[PATCH] Enable C++11
Iain Sandoe
iain at codesourcery.com
Tue Jan 7 12:00:32 PST 2014
Hi David,
On 7 Jan 2014, at 18:54, David Fang wrote:
>>> I've actually created a powerpc-darwin8-rel-3.4 branch that tracks
>>> 'release_34', and tried to backport some of the fixes that missed the 3.4
>>
>> Cool, it sounds like these should definitely be back-ported without issue
>> and unblock you. That would then allow you to use Clang as a baseline for
>> subsequent builds.
>
>>> Depending on how far trunk has diverged from the 3.4 brach, we *may* be able to backport those fixes as well.

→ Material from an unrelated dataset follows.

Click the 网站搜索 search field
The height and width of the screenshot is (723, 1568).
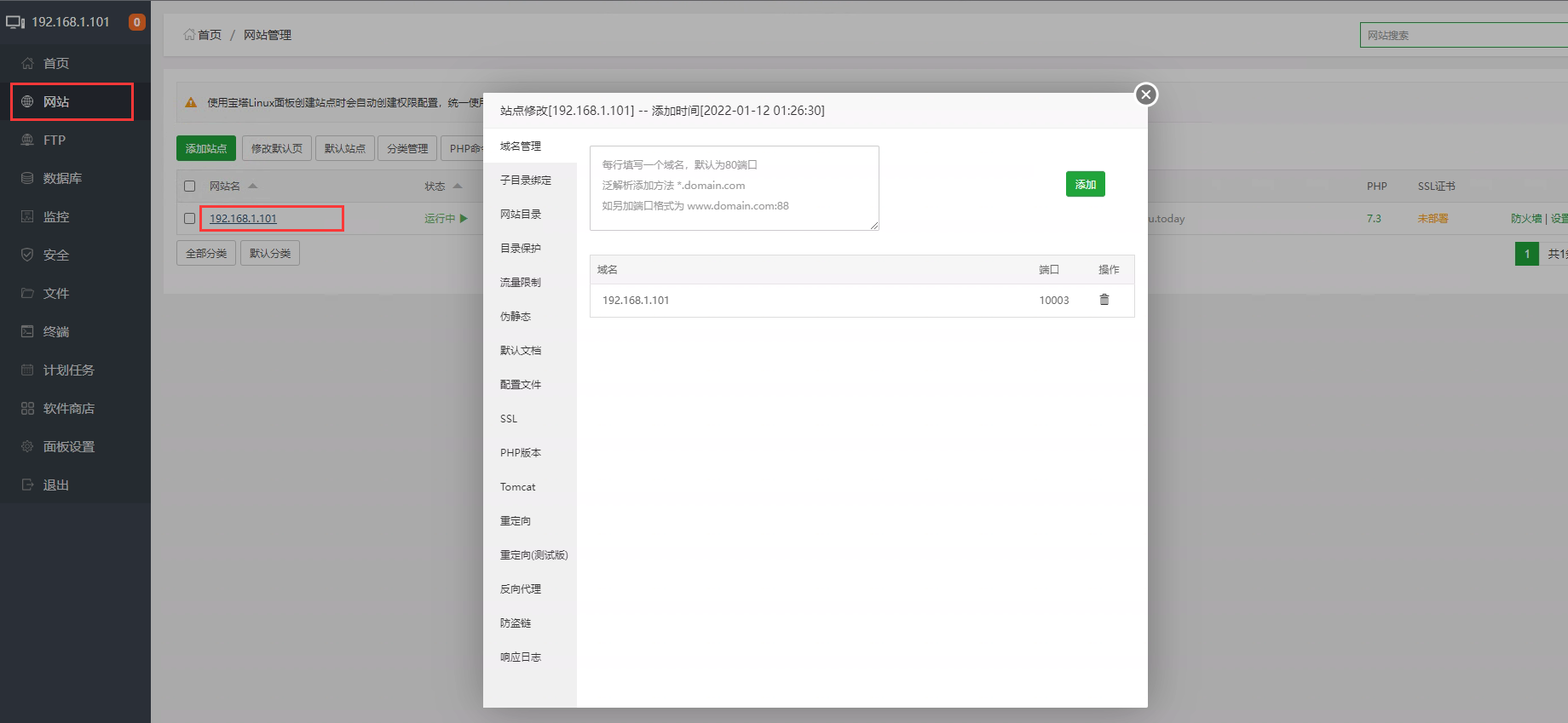[1461, 35]
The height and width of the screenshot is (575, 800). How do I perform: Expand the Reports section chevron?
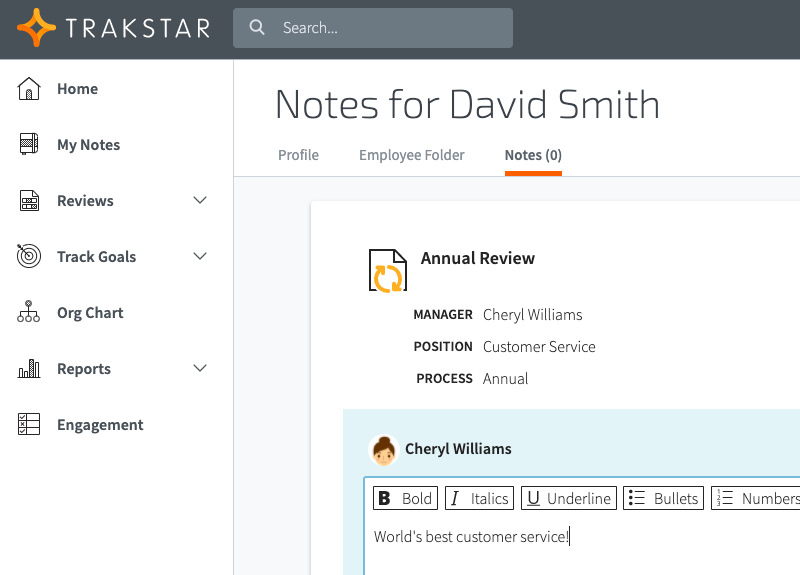click(200, 368)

I will certainly make an effort.
>>
>> Similarly, once you have a working host by backporting these, you should be
>> fine to use C++11 features no?
>
> The other remaining major hurdles include fixing the powerpc-darwin ABI (Iain and I are testing his data-layout/alignment patches), fixing FDE generation for EH-frames (patch approved and commit pending), and getting a working libc++ on powerpc-darwin to support C++11. libc++ built against system's libsupc++ at -O0 with a stage-1 clang still exhibits many fatal errors, a subject for another thread. Another wish is to fix issues that block compiling with -O1 (e.g. bug 14579). Compiling stage-3 at -O0 on my old h/w takes 3 days, painfully slow for debug/test turn-around. That summarizes our current priorities.
there are certainly additional ABI & reloc breakages to be addressed (definitely on ppc, perhaps less likely on legacy i686).

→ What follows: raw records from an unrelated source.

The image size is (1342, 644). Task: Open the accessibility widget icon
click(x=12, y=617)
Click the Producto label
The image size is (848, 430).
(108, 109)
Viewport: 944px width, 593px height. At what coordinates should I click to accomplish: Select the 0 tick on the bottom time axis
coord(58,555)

the problem is that this is ('volunteer' effort - so we can't guarantee to meet any particular schedule.
for my part, I am not too concerned that any of the patches that we cook up to solve these legacy darwin (my interest extends to *-darwin9) issues would be hard to back-port to 3.4 (at least not over shortish period).
I would recommend concentrating on identifying any patches outside the set we 'understand' and making sure that those are applied to your local 3.4 branch as you noted above …
… as discussed noted off-list, it's also relatively easy to use gcc-4.8 as a bootstrap compiler (OK, possibly inconvenient if you were not intending to build it anyway) - but not, fundamentally, a show-stopper.
> Was there a consensus about what C++11 features would be allowed/encouraged in the llvm/clang code base? perhaps part of a C++ style-guide?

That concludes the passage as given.